How Web Security Can Protect Your Business

web security

Web security leverages strategies, infrastructure, training and monitoring to stop threats from entering a corporate network through a malicious website. A well-rounded web security strategy includes technologies that block malware and ransomware, prevent phishing attacks, restrict the use of credentials, protect against DNS exploits, stop data leakage, and provide backup and recovery in case of a site disaster.

In a typical business, most information is shared over the web through applications like web servers, web apps, and content management systems (CMS). These tools have security weaknesses that attackers of opportunity can exploit. This is why it is critical to update and patch these vulnerabilities in a timely manner.

A successful hacking attack against a company’s website can expose important customer data such as credit card numbers and passwords, destroy the brand reputation, and propagate illegal content to users online. This is why it is important to invest in the best Web Security solution for your business to protect against the most common web threats.

A web security solution is a powerful tool that sits between a website user and the internet to perform an in-depth inspection of all traffic at the application layer. This gives it a full view of all activities and the ability to block actions that violate an organization’s policies.

Injection Attacks

Web pages that don’t validate user-generated input are vulnerable to code injection attacks. An attacker can inject a backdoor shell and download malware to the targeted website.

SQL Injection: Malformed SQL statements in online forms can correct data, drop (delete) tables or, in the worst cases, allow an attacker to escalate privileges on a database server.

Remote File Inclusion: When a web application uses dynamic external scripts and resources, they are vulnerable to remote file inclusion attacks. Attackers can include backdoors in these files and then remotely execute them from the web application.

Phishing: Most attacks start with a phishing email, so web security must include an anti-phishing solution that stops phishing attempts at the server level before they reach employees.

Distributed Denial of Service (DoS): DoS attacks slam websites with so much traffic they cannot handle it, which interrupts normal business operations and can result in lost revenue and reputation. Web security can monitor and block these DoS attacks to keep the company up and running.
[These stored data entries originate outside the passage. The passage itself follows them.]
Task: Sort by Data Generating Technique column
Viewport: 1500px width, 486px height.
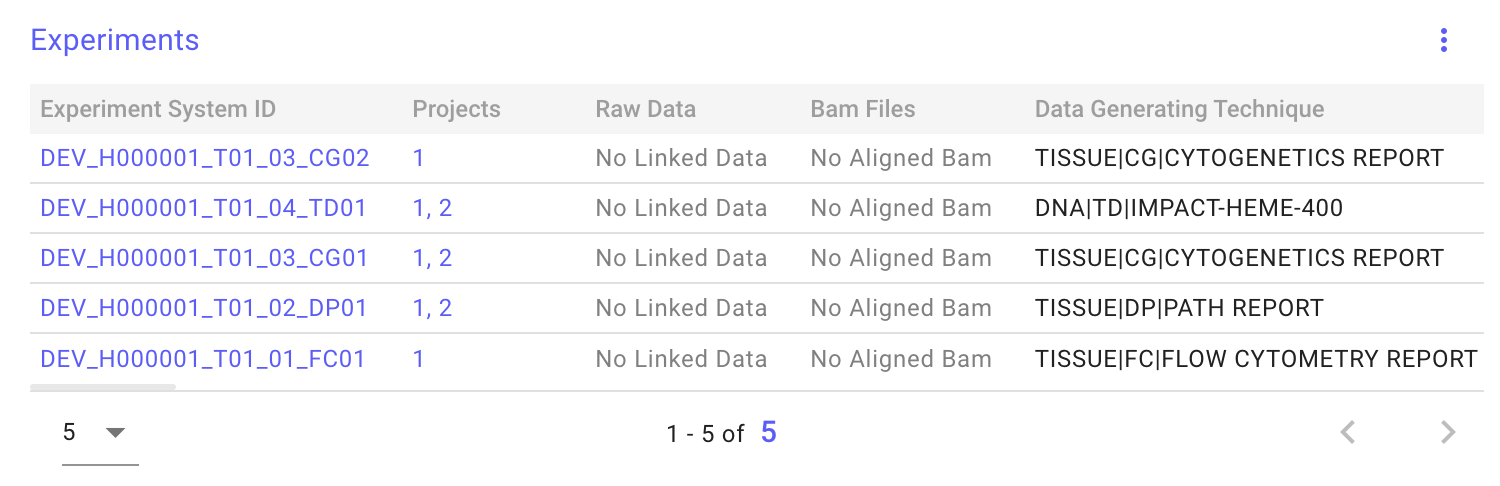Action: tap(1179, 109)
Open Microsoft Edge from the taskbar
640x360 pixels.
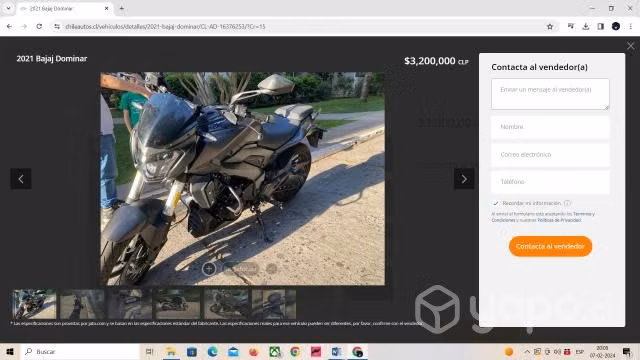(212, 352)
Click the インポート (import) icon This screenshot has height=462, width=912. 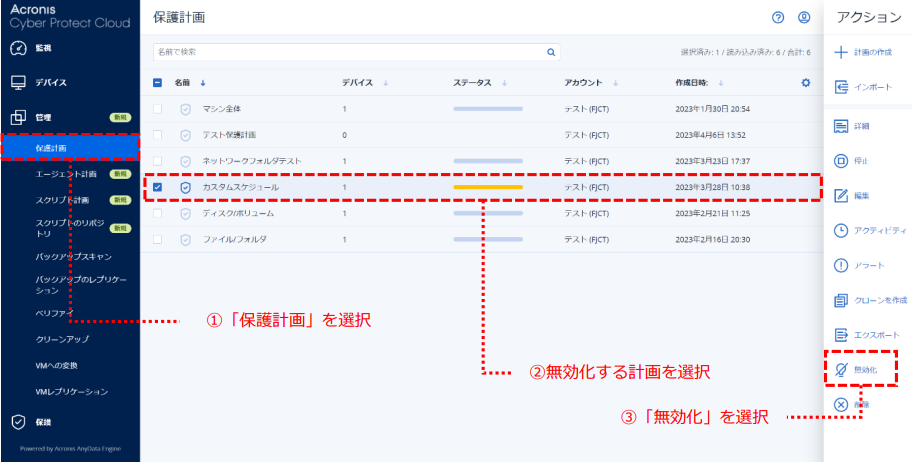point(841,88)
Password Breach: Hackers can break into a web application using brute force or social engineering methods, so passwords must be strong to protect the business from these types of attacks. Web security should include password strength testing to ensure that all users are using strong, complex passwords that contain upper and lower case letters, numerals, special characters and numbers.

A phishing attack that breaches a web server can expose sensitive information, including email addresses, to attackers who can then send spam, distribute malware, or run blackmail campaigns. A centralized authentication system can help to reduce the risk of these threats by streamlining the login process and permitting users to access multiple applications with one login.